Ethanol-powered vehicles are being promoted by everyone from corn growers to President George W. Bush as a way to reduce U.S. dependence on foreign oil and curb global warming. But a new study of the health effects of substituting ethanol for gas reveals a downside: more sickness and death from a nasty air pollutant, ozone.
Because plants sop up carbon dioxide, running cars on ethanol produced from corn or other plants could slow down the rise in atmospheric levels of this greenhouse-warming gas. But Stanford University atmospheric chemist Mark Jacobson wondered what would happen to air pollution if, by 2020, gasoline-powered vehicles were replaced with ethanol cars and trucks. To find out, he ran a computer model that simulated the pollutants produced across the country by vehicles burning a mixture of 85% ethanol and 15% gasoline. The model took into account regional weather patterns, because weather influences which air pollutants form.
Cancer-causing compounds were a wash; there would be an uptick in some but a reduction in others that overall balanced out. Not so for ozone, a lung-searing gas that contributes to smog and is especially harmful to asthmatics and the elderly. Under the 85% ethanol scenario, levels of so-called "reactive organic gases," which can react with other chemicals to form ozone, would rise significantly. This wouldn't matter in the southeast, where natural organics from forests swamp out the effects of the emitted organics and decreased levels of nitrogen oxides would actually reduce ozone. But in the northeastern U.S. and Los Angeles, the rise in reactive organic gases would lead to more ozone.
When Jacobson took into account ozone's health effects and 2020 population projections, he found that annual U.S. deaths from ozone would rise by 185, a 4% increase compared to if we stuck with gasoline-powered cars. There would also be 1200 more asthma hospital visits and 990 hospitalizations for respiratory illnesses. The brunt of these effects would be felt in Los Angeles, which would experience 120 more ozone-related deaths--a rise of 9%. Jacobson's results appear online today in the Environmental Science & Technology.

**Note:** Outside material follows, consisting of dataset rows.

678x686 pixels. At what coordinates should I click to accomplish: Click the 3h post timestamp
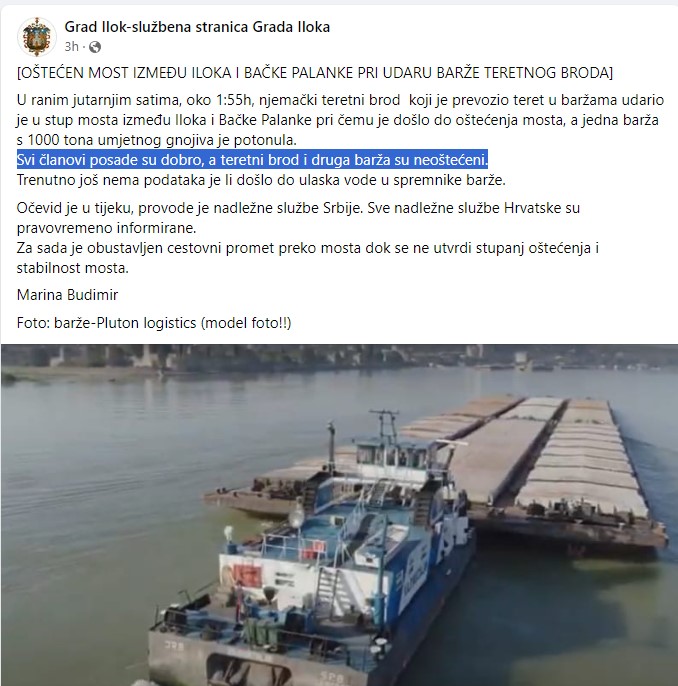tap(71, 46)
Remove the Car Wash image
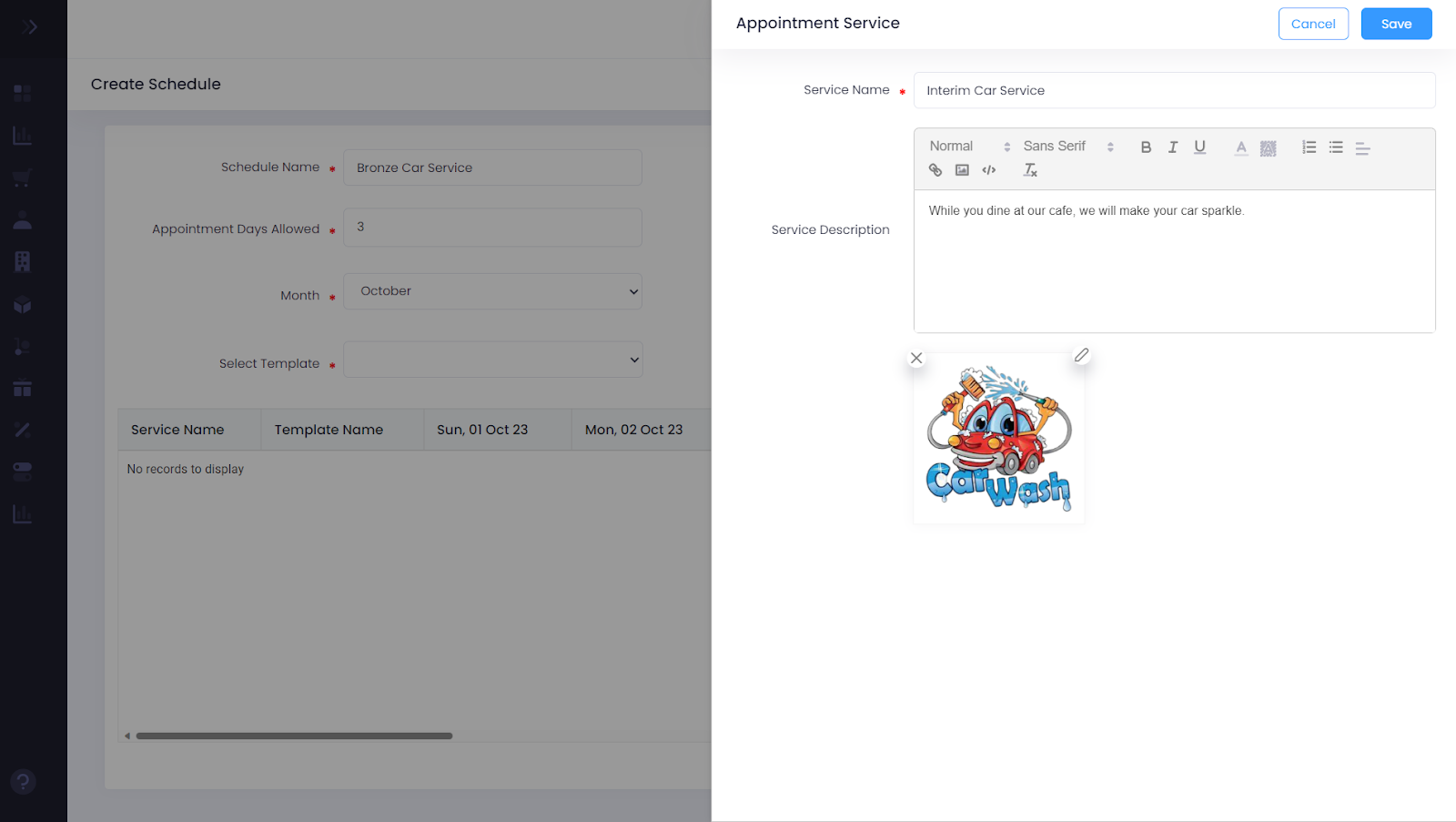The height and width of the screenshot is (822, 1456). (x=916, y=358)
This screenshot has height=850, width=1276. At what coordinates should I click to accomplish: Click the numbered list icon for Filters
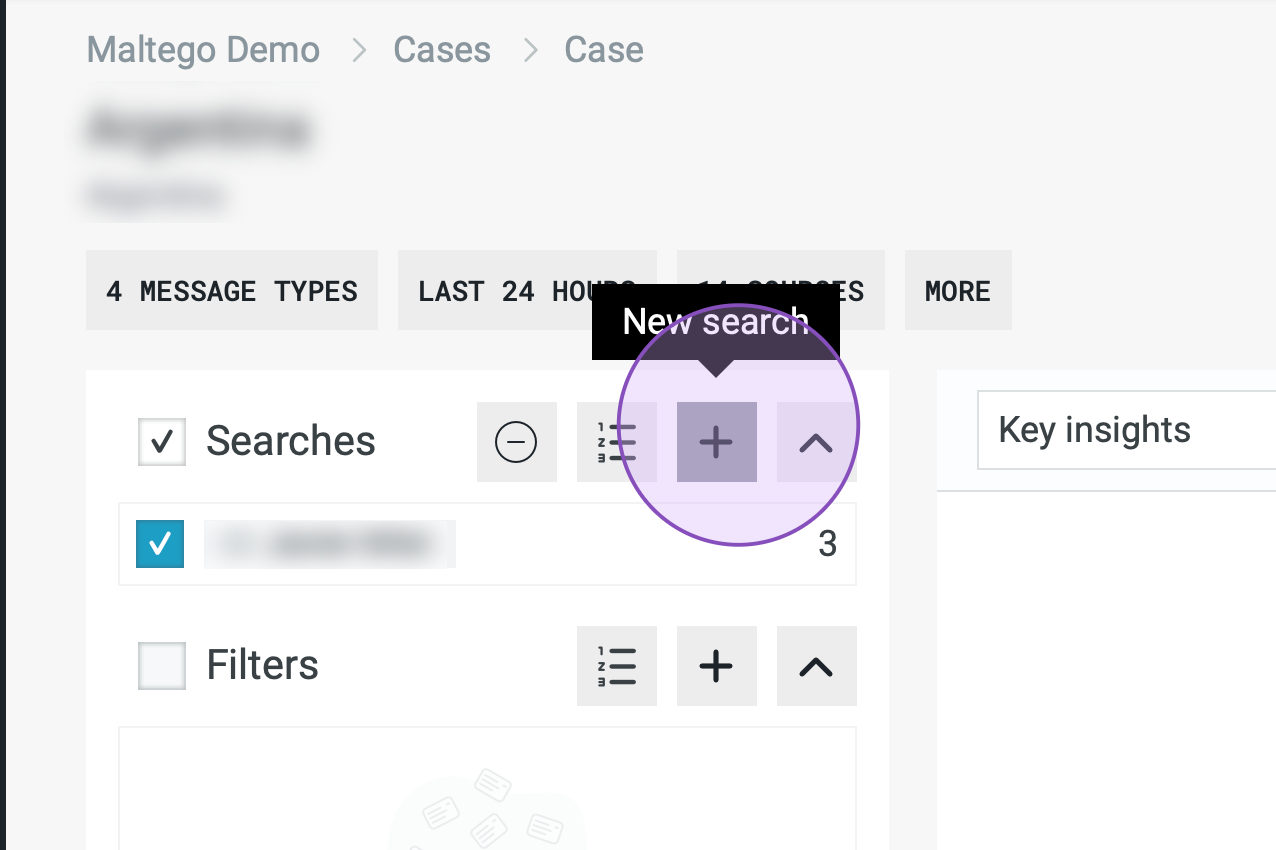[616, 666]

So what should we do? Jacobson says we should forget about ethanol and instead focus on promoting electric cars and fuel-cell vehicles that run on hydrogen produced with wind or solar power. But Daniel Kammen of the University of California, Berkeley, an expert on renewable energy, says that while the study is "a good first cut," it's unlikely that all vehicles will be running on 85% ethanol by 2020--especially in California, where in January, Governor Arnold Schwarzenegger ordered cuts in carbon emissions through the use of a range of fuels, including hydrogen and electricity. "I think what we're likely to see is quite a different overall mix of fuels," Kammen says.